Supplied passage:
>>>

A highlight of the annual fair were the 'thrill rides.' These were set up on site by the rides provider, and dismantled after the fair is over. Ride safety was monitored by the Technical Safety Standards Authority of Ontario. From 1997 to 2010, World's Finest Shows, the former Conklin Shows of Brantford, Ontario, provided rides along with Campbell Amusements and Homeniuk Amusements. Prior to 1997 Amusements of America and World of Mirth Shows provided the midway.

Rides were offered since the first year of the fair.

===Accident===
In August 1998, Jerome Charron, recent graduate of École Secondaire Publique Charlebois, died in a reverse bungee ride accident at the Ottawa Exhibition when he was hurled 40 meters into the air before plummeting to his death after his harness detached. In February 2000, the firm responsible for the ride, Anderson Ventures, was fined $145,000 for this incident. Provincial inspectors had inspected the ride just 4 days before the incident and had approved it.

=== Ottawa Midway Magic and the Capital Fair===
While no fair or exhibits were held in 2011, 2012 and 2013, the former midway provider for SuperEx set up an annual midway of rides during the August time frame of SuperEx, called "Ottawa Midway Magic." In 2011, it was held in the parking lot at Ottawa's baseball stadium. In 2012 and 2013, it was held at grounds adjacent to Rideau Carleton Raceway. In 2014, Ottawa Midway Magic was retired and the original occupant at the Raceway, the annual 4 day Gloucester Fair moved from early June into the SuperEx's 10 day August time slot. To reflect the expansion it was renamed "the Capital Fair".

<<<

Activities:
• a. Reproduce the passage on the Ottawa fair's rides, starting with "A highlight of" and going on through "of the fair.".
• b. Pick up the passage on the Ottawa fair's rides after its final sentence and extend it.

Records provided:
>>>

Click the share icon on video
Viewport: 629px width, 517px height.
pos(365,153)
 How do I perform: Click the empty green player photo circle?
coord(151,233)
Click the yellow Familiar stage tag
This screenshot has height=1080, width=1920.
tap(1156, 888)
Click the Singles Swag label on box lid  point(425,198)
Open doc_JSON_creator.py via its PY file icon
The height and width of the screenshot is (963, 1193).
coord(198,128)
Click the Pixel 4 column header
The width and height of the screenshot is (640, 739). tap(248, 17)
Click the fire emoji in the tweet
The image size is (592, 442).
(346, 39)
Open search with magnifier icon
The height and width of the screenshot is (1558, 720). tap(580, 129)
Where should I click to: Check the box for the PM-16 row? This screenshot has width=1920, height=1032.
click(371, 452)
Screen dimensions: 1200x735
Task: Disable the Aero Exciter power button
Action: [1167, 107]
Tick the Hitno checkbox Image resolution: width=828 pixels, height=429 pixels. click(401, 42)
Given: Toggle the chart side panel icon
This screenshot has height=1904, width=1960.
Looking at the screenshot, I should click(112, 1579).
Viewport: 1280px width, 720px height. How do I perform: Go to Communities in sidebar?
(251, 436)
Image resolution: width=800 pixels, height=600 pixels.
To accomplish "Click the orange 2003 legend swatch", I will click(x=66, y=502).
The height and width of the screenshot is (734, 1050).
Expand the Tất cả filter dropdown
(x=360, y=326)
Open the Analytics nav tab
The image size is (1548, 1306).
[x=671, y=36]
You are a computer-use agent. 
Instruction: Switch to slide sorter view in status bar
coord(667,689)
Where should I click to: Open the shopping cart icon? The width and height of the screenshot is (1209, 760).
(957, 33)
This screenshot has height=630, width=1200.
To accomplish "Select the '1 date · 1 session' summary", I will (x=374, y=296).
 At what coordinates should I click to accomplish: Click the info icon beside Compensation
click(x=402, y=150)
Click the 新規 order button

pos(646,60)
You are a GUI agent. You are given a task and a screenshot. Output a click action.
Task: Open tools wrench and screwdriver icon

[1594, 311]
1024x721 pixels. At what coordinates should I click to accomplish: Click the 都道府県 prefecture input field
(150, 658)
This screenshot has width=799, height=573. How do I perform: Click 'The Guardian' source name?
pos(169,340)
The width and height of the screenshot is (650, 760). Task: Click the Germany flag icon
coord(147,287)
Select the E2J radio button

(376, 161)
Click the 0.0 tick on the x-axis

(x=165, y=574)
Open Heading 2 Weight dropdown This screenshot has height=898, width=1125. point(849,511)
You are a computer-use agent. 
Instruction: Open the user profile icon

<<<

Answer section:
• a.
A highlight of the annual fair were the 'thrill rides.' These were set up on site by the rides provider, and dismantled after the fair is over. Ride safety was monitored by the Technical Safety Standards Authority of Ontario. From 1997 to 2010, World's Finest Shows, the former Conklin Shows of Brantford, Ontario, provided rides along with Campbell Amusements and Homeniuk Amusements. Prior to 1997 Amusements of America and World of Mirth Shows provided the midway.

Rides were offered since the first year of the fair.

• b.
==Concerts==
The Ottawa SuperEX attracted many musical performances. Stages included the Chez Stage, the Pizza Pizza Stage, the Direct Energy Pure Country Pavilion, the Giant Tiger stage and the SUPER Stage.

In 2005, the Solo Mobile / Eckored tour stopped at Lansdowne Park on August 25 to perform at the Ottawa SuperEX. It featured four solo female singers: Keshia Chanté, Amanda Stott, Christine Evans and Cassie Steele. They played on the SUPER Stage at 20h, and the concert was included at no extra charge with the SuperEX admission.

Hedley, Massari and other artists performed at SuperEX in 2006. Like the Keshia Chanté concert, only an admission to SuperEX was required to attend the concert.

While The Rolling Stones played at the Frank Clair Stadium during the SuperEX of 2005, the show required a separate ticket. The "Weird Al" Yankovic concert on August 22 took place in the Ottawa Civic Centre and also required a separate admission, as did other concerts over the latter years.

== See also ==
Other Canadian annual fairs (not a complete list)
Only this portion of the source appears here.